It sounds trivial, understated, belittling—but it’s true. He has stared more life-or-death dilemmas right in the eyes than the average human being.
For starters, there was the island debacle—which encompassed the sacrificial father thing and the Ivo thing and the Slade thing.
Then there was the Hood predicament, which also, in and of itself, spawned a lot of issues. Murdering vigilantes aren’t exactly hailed heroes, after all.
Then, the Tommy thing; the mother thing—neither of which he has words enough to accurately articulate.

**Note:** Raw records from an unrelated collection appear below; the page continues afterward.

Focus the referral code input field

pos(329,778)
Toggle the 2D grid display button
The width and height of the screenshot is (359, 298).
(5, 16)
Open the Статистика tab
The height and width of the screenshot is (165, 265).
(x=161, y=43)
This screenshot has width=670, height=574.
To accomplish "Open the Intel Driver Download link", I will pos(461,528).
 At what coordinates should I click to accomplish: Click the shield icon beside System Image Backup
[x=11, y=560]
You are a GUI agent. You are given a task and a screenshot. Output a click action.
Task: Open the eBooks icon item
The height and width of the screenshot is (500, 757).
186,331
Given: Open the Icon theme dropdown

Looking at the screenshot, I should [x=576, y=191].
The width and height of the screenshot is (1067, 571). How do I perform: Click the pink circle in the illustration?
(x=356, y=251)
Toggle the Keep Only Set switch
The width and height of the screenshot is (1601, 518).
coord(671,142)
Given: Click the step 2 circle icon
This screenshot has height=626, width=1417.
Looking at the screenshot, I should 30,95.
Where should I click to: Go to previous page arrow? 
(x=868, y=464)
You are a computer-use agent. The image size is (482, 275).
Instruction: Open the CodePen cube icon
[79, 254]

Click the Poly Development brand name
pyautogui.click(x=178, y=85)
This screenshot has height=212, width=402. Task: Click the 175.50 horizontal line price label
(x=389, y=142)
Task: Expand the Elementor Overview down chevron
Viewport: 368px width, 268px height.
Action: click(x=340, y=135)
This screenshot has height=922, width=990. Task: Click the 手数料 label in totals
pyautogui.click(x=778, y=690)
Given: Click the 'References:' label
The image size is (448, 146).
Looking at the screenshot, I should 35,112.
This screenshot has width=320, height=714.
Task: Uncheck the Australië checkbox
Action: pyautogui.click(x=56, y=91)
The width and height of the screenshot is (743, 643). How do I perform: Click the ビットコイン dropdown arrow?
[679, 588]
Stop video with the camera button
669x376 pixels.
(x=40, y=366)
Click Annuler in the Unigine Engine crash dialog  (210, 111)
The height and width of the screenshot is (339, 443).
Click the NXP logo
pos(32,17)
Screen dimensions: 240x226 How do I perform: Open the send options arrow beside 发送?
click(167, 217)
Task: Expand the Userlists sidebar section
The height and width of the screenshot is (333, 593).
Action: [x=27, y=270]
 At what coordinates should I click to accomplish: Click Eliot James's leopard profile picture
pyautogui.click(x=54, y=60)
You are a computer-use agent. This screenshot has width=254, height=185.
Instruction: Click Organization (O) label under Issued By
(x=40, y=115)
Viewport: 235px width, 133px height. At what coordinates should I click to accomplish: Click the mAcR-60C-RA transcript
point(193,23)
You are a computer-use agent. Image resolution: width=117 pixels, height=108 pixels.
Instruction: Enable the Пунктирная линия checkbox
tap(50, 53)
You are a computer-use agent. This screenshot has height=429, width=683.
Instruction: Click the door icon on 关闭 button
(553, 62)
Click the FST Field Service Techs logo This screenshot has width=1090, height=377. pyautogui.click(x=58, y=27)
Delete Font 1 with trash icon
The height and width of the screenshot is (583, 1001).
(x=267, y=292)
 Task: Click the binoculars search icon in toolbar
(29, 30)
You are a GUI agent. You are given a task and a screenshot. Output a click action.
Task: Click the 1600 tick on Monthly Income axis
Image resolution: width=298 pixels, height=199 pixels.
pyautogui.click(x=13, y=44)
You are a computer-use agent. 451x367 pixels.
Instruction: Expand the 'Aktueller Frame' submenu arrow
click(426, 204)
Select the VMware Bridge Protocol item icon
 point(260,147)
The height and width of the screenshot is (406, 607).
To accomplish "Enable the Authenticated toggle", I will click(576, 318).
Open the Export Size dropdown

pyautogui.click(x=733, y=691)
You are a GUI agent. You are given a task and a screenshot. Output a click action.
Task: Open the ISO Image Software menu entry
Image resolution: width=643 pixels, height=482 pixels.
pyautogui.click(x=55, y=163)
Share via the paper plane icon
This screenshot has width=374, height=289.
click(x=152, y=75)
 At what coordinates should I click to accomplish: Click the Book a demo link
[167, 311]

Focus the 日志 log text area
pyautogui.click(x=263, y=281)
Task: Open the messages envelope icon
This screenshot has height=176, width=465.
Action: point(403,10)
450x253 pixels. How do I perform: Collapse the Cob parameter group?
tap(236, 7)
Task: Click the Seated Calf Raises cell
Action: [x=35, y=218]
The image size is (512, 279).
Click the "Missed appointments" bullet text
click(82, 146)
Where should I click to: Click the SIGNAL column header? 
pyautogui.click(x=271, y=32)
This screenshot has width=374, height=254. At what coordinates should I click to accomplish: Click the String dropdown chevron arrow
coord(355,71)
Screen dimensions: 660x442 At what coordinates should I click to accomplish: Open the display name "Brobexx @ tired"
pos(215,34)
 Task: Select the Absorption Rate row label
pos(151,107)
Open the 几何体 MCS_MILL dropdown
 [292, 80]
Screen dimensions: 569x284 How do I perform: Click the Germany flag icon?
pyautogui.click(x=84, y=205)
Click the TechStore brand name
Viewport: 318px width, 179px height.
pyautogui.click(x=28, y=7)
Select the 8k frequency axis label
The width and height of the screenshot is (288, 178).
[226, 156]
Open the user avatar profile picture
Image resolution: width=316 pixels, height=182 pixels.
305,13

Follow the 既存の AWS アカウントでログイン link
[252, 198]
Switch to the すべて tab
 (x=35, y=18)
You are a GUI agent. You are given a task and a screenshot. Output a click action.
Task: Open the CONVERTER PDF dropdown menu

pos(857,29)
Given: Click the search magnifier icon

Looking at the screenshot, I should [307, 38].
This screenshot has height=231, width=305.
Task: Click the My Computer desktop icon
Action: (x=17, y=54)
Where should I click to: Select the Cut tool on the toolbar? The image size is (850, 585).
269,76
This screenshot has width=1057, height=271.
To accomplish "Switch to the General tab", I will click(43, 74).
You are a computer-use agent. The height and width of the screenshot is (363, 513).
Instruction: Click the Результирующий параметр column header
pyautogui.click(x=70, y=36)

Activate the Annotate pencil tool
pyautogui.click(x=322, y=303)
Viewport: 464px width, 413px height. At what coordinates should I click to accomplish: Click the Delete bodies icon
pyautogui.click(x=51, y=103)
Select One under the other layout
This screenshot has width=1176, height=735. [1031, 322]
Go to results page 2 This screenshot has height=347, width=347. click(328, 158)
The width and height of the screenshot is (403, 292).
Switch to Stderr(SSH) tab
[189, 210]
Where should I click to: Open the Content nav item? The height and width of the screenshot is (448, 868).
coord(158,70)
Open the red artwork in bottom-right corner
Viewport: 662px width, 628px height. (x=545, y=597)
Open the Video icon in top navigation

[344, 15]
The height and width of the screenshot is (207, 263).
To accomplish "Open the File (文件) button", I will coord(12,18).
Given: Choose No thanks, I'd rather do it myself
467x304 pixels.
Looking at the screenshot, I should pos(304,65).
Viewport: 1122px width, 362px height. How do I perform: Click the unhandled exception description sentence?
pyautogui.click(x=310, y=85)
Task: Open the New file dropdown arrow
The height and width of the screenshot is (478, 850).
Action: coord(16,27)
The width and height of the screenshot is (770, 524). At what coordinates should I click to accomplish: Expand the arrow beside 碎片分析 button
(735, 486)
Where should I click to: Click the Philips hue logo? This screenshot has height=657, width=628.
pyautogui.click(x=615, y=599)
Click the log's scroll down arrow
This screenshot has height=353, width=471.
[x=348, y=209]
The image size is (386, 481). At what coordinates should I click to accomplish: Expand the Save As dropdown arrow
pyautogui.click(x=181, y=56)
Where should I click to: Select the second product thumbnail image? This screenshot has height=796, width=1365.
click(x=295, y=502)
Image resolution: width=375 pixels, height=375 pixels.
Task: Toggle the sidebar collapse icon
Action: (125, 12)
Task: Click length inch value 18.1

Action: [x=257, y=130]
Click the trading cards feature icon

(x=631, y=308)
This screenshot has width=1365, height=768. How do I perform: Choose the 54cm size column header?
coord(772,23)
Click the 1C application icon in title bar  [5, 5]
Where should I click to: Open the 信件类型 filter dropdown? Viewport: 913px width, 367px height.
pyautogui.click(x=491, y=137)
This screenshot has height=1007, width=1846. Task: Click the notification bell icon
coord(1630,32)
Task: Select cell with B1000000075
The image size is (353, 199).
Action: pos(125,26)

Oliver has faced a lot of problems.
But never, not once in his Godforsaken life, has he considered Felicity Smoak to be a problem. A blessing, a blinding streak of sunlight, an infuriating conscience, a saving grace—but never a problem.
Until now.
“She could go with Roy,” he says, pacing back and forth in the vast, looming warehouse where they’ve temporarily set up camp after it became clear that the foundry was overwhelmingly compromised. The air is cool and dank and sends chills up Oliver’s spine, but Felicity can set up a makeshift computer station and he can hide his gear, so he’s not complaining.
Complaining is what he internally directs at the police who are coming for him—the ones Ra’s made damn sure would come for him. But whereas, before, SCPD was merely a blip—now they’re a screaming siren.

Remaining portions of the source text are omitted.